Les camerounais en savent un peu plus sur le déroulé et les auteurs des événements tragiques survenus dans la nuit du 13 au 14 février 2020 dans le village Ngarbuh, dans le département du Donga-Mantung, région du Nord-Ouest, à travers le communiqué du ministre d’Etat secrétaire général de la présidence de la République, qui dévoile les conclusions de l’enquête instruite par le président Paul Biya, rendu public le mardi 21 avril 2020.
Ayant pris connaissance du rapport de la commission d’enquête, le président de la République a prescrit entre autres mesures, l’ouverture d’une procédure disciplinaire contre le chef de bataillon Nyiangono Ze Charles Eric, commandant du 52eme bataillon d’infanterie motorisé (BIM) qui a autorisé la mission, et tous les militaires ayant participé à l’opération de Ngarbuh ; l’arrestation du sergent Baba Guida qui a conduit l’opération, celle du gendarme Sanding Sanding Cyrille et du soldat de première classe Haranga Gilbert et les dix membres du comité de vigilance qui ont participé à ces événements qui ont abouti à la morts de 5 terroristes, 3 femmes et 10 enfants et à la saisie de plusieurs armes. Militaires et membres du comité de vigilance sont accusés d’avoir « participé à une opération ayant causé la mort de plusieurs personnes et des incendies de maisons ». Le sergent Baba Guida, en plus de cela, est à l’origine du compte rendu biaisé de l’opération à sa hiérarchie ; compte rendu sur la base duquel le gouvernement avait jusque-là, fondé sa communication.

Items
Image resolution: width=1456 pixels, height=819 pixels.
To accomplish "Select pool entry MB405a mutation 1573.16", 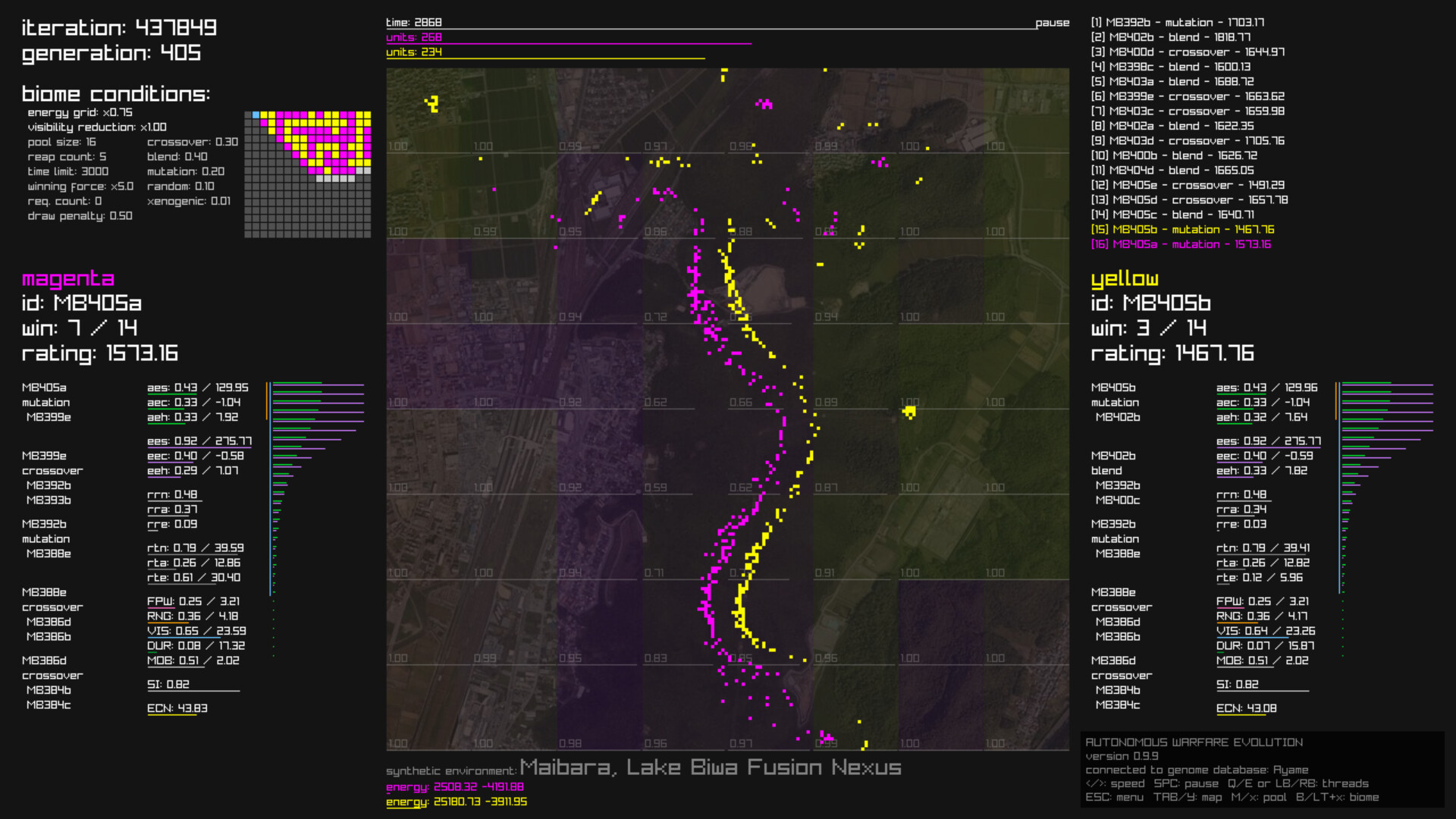I will pyautogui.click(x=1181, y=244).
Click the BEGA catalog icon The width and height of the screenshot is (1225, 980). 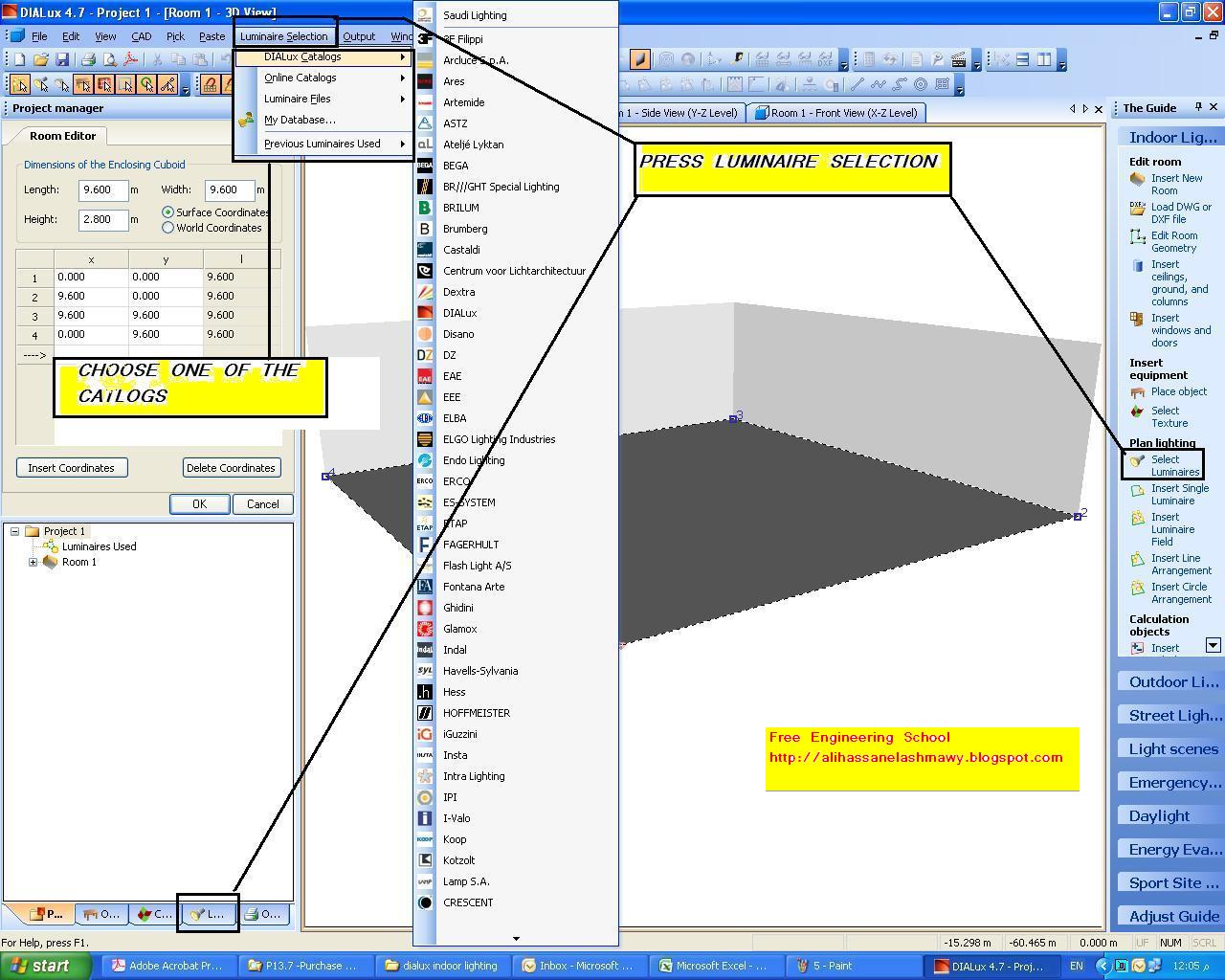coord(425,165)
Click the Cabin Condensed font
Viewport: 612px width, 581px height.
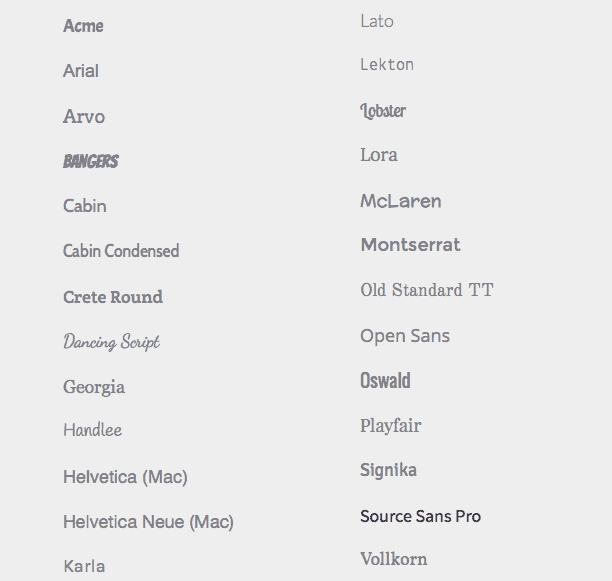click(x=121, y=251)
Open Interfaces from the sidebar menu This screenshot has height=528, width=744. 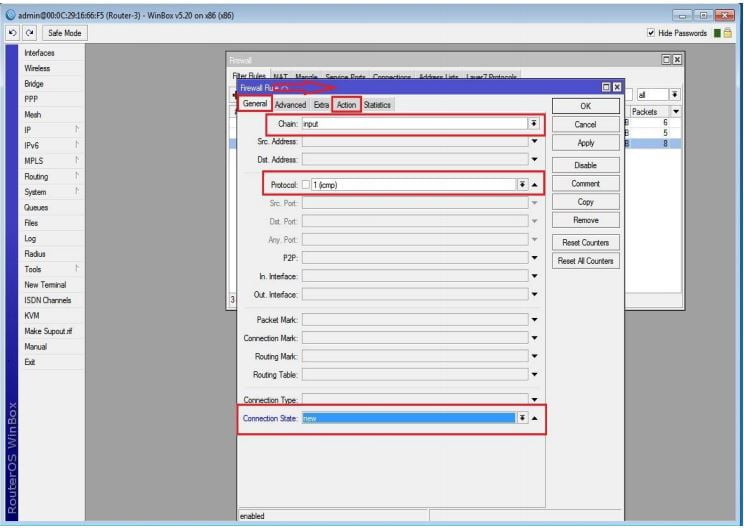point(40,53)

Consigne 1
D'après l'extrait sur l'affaire de Ngarbuh, quel jour le communiqué présentant les conclusions de l'enquête a-t-il été rendu public ?
Consigne 2
Rédigez la suite de l'extrait sur l'affaire de Ngarbuh, juste après sa dernière phrase.
Les items n'ont aucun rôle à jouer ici.

Réponse attendue 1
Le mardi 21 avril 2020.

Réponse attendue 2
Il ne s’agit pas d’un massacre, mais plutôt d’une bavure de l’armée. Les corps des victimes sont à exhumer pour des obsèques dignes et les familles qui ont perdues leurs membres au cours de ce drame seront indemnisées, le tout aux frais de l’Etat.
Siméon Roland Ekodo Mveng, socio-politiste et écocitoyen du village planétaire dans une publication sur son mur Facebook le 21 avril fait une analyse de la publication de la synthèse du rapport d’enquête de Ngarbuh. De prime à bord, le spécialiste de sciences politiques salut la publication de ce rapport, mais s’interroge sur certains rapports manqués et les sanctions des prévaricateurs de la CAN manquée de 2019, ainsi que les autorités préfectorales qui violent les libertés et le droit de manifestation publique. L’universitaire s’interroge également sur l’opportunité de la publication d’un tel rapport au regard des enjeux socio-politiques et médiatiques du Cameroun en ce moment, marqué aussi par l’observation permanente de la communauté internationale.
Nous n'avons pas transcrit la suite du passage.